STATED PROBLEM:
Could you reproduce word for word the stretch of the material that opens with the line containing "Open the Management reports tab" and closes with the line containing "pyautogui.click(x=404, y=29)", including both of those lines?

INPUT MATERIAL:
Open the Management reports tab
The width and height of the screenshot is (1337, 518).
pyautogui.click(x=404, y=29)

* * *

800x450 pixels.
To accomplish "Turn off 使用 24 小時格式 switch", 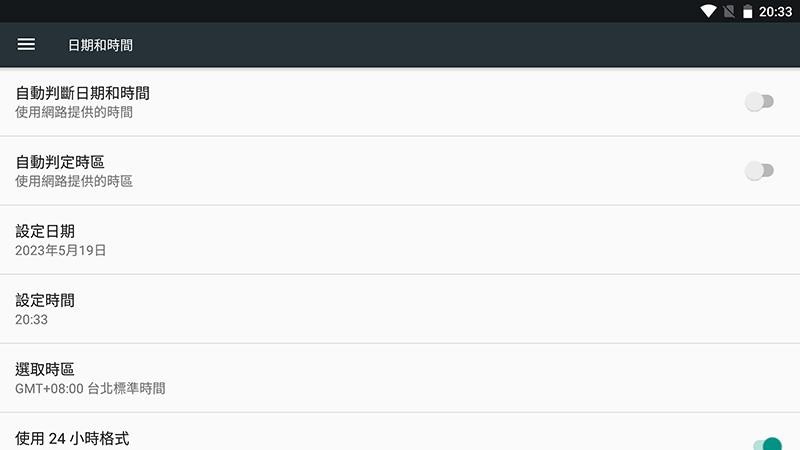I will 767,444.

THE ANSWER:
Open the Management reports tab
The width and height of the screenshot is (1337, 518).
pyautogui.click(x=404, y=29)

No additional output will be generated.